Cette diversité dont on vous parle tant,
Mon voisin Léopard l’a sur soi seulement ;
Moi je l’ai dans l’esprit : votre serviteur Gille,
Cousin et gendre de Bertrand,
Singe du Pape en son vivant ;
Tout fraîchement en cette ville
Arrive en trois bateaux exprès pour vous parler ;
Car il parle, on l’entend, il sait danser, baller,
Faire des tours de toute sorte,
Passer en des cerceaux ; et le tout pour six blancs :
Non, Messieurs, pour un sou ; si vous n’êtes contents,
Nous rendrons à chacun son argent à la porte.

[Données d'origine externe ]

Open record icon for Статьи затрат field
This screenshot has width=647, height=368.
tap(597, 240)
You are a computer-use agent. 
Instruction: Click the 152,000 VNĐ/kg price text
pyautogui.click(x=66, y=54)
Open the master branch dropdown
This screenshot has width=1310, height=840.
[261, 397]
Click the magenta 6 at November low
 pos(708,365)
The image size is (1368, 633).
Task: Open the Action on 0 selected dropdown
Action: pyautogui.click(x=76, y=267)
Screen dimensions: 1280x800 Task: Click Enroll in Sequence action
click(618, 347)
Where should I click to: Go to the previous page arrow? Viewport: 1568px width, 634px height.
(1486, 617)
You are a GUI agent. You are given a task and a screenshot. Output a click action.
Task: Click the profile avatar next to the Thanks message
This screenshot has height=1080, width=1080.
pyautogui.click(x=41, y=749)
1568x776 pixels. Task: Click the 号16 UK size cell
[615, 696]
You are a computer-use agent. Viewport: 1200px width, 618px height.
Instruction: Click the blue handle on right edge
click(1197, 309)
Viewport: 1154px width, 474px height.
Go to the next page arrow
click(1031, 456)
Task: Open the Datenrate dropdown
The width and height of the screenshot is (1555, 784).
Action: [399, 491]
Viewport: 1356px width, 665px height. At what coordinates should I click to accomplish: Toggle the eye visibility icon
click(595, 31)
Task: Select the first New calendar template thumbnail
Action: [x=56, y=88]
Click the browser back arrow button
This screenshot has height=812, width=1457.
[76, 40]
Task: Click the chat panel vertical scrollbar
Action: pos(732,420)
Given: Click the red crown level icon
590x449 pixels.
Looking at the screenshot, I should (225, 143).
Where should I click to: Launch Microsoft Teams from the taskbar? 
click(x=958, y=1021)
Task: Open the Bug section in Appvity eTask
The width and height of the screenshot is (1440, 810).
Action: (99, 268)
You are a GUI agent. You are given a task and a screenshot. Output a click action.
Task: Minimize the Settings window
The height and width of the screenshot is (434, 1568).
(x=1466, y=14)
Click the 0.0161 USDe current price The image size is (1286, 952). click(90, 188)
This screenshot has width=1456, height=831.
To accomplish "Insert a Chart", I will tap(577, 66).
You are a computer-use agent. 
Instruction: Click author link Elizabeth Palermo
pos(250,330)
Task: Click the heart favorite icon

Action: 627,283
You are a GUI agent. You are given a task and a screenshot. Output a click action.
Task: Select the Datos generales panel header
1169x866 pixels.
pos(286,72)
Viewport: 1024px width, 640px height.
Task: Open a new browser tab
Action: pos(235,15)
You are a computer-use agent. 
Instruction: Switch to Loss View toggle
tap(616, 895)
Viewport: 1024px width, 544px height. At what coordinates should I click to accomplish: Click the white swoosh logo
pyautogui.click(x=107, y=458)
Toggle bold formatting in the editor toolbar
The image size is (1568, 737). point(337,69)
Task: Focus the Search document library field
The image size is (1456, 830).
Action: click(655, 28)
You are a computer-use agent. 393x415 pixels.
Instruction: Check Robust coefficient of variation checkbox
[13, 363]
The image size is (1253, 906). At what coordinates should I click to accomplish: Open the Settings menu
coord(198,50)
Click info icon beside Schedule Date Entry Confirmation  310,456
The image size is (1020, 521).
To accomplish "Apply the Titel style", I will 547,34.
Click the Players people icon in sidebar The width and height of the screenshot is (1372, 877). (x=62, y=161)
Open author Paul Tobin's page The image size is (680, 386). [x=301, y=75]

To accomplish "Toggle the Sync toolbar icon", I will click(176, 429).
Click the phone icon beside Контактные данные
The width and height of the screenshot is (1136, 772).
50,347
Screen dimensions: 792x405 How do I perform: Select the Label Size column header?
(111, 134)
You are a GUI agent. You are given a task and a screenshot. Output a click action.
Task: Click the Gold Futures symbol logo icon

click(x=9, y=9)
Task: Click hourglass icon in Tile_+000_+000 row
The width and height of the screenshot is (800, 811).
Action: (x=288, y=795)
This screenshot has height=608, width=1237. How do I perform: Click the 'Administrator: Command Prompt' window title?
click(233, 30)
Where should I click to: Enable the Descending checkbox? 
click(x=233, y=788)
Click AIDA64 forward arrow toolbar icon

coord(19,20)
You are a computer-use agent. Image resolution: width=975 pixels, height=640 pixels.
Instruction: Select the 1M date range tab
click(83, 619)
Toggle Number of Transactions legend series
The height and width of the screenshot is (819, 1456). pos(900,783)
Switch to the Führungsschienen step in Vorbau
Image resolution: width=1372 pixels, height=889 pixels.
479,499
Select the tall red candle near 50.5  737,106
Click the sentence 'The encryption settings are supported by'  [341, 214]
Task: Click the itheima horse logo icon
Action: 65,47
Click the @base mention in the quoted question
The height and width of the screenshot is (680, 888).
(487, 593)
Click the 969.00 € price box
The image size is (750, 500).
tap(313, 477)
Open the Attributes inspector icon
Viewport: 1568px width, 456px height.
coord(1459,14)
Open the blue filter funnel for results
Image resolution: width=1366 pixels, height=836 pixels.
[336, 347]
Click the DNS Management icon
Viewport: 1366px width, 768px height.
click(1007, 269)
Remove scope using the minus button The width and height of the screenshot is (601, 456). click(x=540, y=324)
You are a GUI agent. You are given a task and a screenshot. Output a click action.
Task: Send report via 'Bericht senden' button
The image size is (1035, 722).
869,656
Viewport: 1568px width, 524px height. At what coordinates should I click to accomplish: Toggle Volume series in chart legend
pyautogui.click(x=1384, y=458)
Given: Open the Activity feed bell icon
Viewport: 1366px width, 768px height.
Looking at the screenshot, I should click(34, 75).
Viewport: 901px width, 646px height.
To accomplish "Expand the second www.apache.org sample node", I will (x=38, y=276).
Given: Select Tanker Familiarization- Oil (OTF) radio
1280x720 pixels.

Le Singe avait raison ; ce n’est pas sur l’habit
Que la diversité me plaît, c’est dans l’esprit :
L’une fournit toujours des choses agréables ;
L’autre en moins d’un moment lasse les regardants.
Oh ! que de grands Seigneurs au Léopard semblables,
Bigarrés en dehors, ne sont rien en dedans !

Les fables du livre IX (1678)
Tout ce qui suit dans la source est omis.